Forum Discussion

Vitor_Santos's avatar
5 years ago

Datasource to monitor Windows Services/Processes automatically?

Hello,

We recently cloned 2 Logic Monitor out of the box datasources (name -> WinService- & WinProcessStats-) in order to enable the 'Active Discovery' feature on those.
We did this because we've the need to discover services/processes automatically, since we don't have an 'exact list' of which services/processes we should monitor (due to the amount of clients [+100] & the different services/solutions across them)

After enabling this it works fine & does what we expect (discovers all the services/processes running in each box), we further added some filters in the active discovery for the services in order to exclude common 'noisy' services & grab only the ones set to automatically start with the system.
Our problem arrives when these 2 specific datasource start to impact the collector performance (due to the huge amount of wmi.queries), it starts to reflect on a huge consumption of CPU (putting that on almost 100% usage all the time) & that further leads to the decrease of the collector performance & data collection (resulting in request timeouts & full WMI queues).

We also thought on creating 2 datasources (services/processes) for each client (with filters to grab critical/wanted processes/services for the client in question) but that's a nightmare (specially when you've clients installing applications without any notice & expecting us to automatically grab & monitor those).
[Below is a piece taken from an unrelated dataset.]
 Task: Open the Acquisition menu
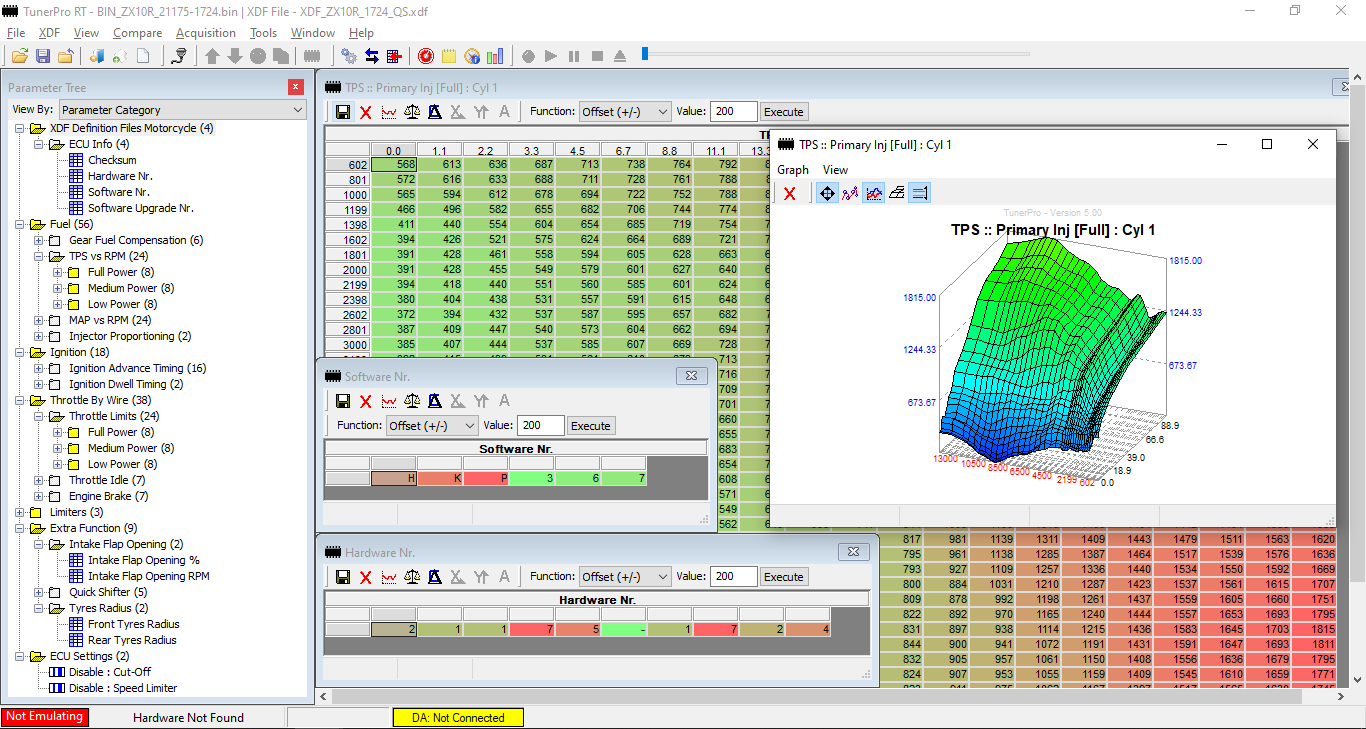pos(205,33)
Example of 1 of our scenarios (1 of our clients):

- Collector is a Windows VM (VMWare) & has 8GB of RAM with 4 allocated virtual processors (host processor is a Intel Xeon E5-2698 v3 @ 2.30Ghz)
- Currently, it monitors 78 Windows servers (not including the collector) & those 2 datasource are creating 12 700 instances (4513 - services | 8187 - processes) - examples below

This results in approx. 15 requests per second

 This results in approx. 45 requests per second

According to the collector capacity document (ref. Medium Collector) we are below the limits (for WMI), however, those 2 datasource are contributing A LOT to make the queues full.
We're finding errors in a regular basis - example below




To sum this up, we were seeking for another 'way' of doing the same thing without consuming so much resources on the collector end (due to the amount of simultaneous WMI queries). Not sure if that's possible though.
Did anyone had this need in the past & was able to come up with a different solution (not so resource exhaustive)?
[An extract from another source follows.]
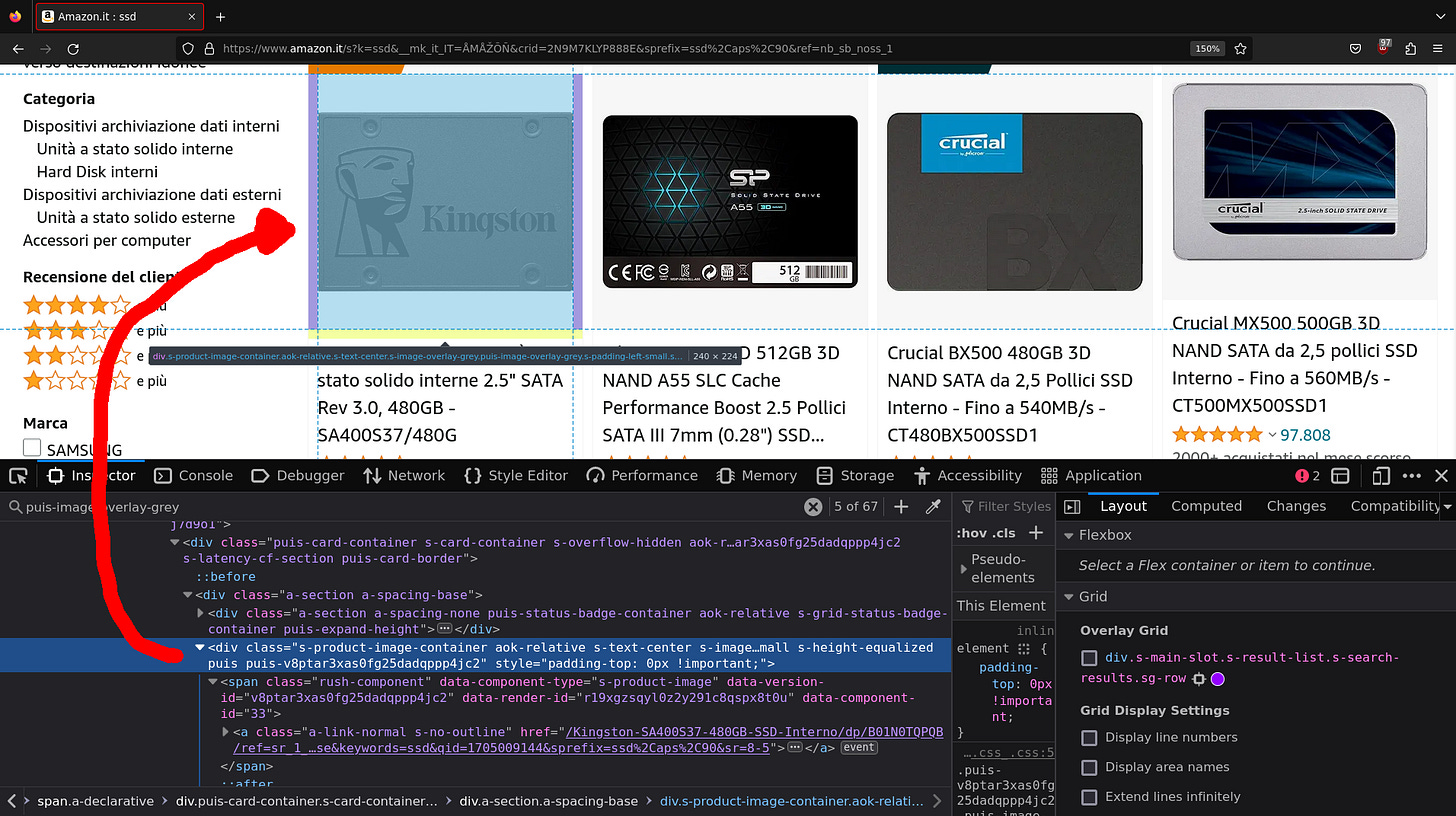Switch to the Computed tab
Image resolution: width=1456 pixels, height=816 pixels.
pos(1206,506)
We're struggling here mainly because we come from a non-agent less solution (which didn't faced this problem due to the individual agent distributed load - per device).

Appreciate the help in advance!

Thanks,

  • Anonymous's avatar
    Anonymous

    It's funny, but my lab windows box is unlicensed, so i have about an hour to test stuff until it shuts off. Not a big deal to turn it back on, but it's making things slower. The first thing I did was convert PercentProcessorTime to a counter. That changed the values such that I'm now getting the delta between the current value and the previous poll's value divided by the time between them. So, theoretically, the resulting number should be pretty close, just needs to be adjusted to convert 100s of ns/s to unitless (%). Should mean just dividing the PercentProcessorTime (as a counter) by 107.  Got that in now and i'm going to let it bake to see if the results make sense.

  • 1 hour ago, Stuart Weenig said:

    It's funny, but my lab windows box is unlicensed, so i have about an hour to test stuff until it shuts off. Not a big deal to turn it back on, but it's making things slower. The first thing I did was convert PercentProcessorTime to a counter. That changed the values such that I'm now getting the delta between the current value and the previous poll's value divided by the time between them. So, theoretically, the resulting number should be pretty close, just needs to be adjusted to convert 100s of ns/s to unitless (%). Should mean just dividing the PercentProcessorTime (as a counter) by 107.  Got that in now and i'm going to let it bake to see if the results make sense.

     

    I've had problems attempting to do that in the past outside of LM but haven't really resolved it (kinda gave up at the time). I think you need to query the value twice over a set period and also take into account the number of logical cores in the system has. But even doing that I intermittently was getting weird results like 72025954.98% cpu. You'll see some various discussions on replicating task manager per-process cpu % via wmi on google.

    It would be great if there was a good solution to this though.

  • 12 minutes ago, Stuart Weenig said:

    So, this is what I ended up with (publishing to GitHub after a bit more data is gathered). Notice PercentProcessorTime is a counter and the formula on the complex dp.


    Thanks a lot for sharing!

    I've applied that to my datasource as well. 

    By checking the values against a process that's currently consuming 30-36% of the CPU, it's returning values like '143.5667' for that ProcessCPUPercent.
    I guess we need to divide that number by the number of CPU Cores for the server in question.

    In my case the box I'm testing that has 4 CPU Cores, which results in a value of 35.89%.
    It seems to reflect the actual usage of the process (shown in Task Manager) ?

  • Another suggestion for the services check, although this does deviate from the existing WinServices- check is instead of doing 0=Not OK and 1=OK, is to set 0=OK and 1=Not OK. Several other LM Datasources generally work this way in that the larger the number the more urgent the problem so you can do thresholds like > 0 1 2. In this case it that doesn't matter since it's binary option, but it also helps with widgets like table color bars where < does not work very well or gauge widgets and others that also seem to assume this.

  • 1 minute ago, Stuart Weenig said:

    Yes, that needs to happen. Otherwise, this metric is very much like CPULoad in Linux boxes, where 100% = one fully loaded core. The thing is that you can't just divide by the number of cores, because you don't know for sure that the threads are split evenly across cores.  


    Oh I see.
    Well, I guess despite that, diving by the number of cores will reflect the process usage on the whole CPU anyways, right?
    Even if it's not split evenly, that calculation will reflect the actual process use over the CPU (in a whole). Maybe I'm confusing.
     

  • Please ignore my above post ... dont know what i was thinking.?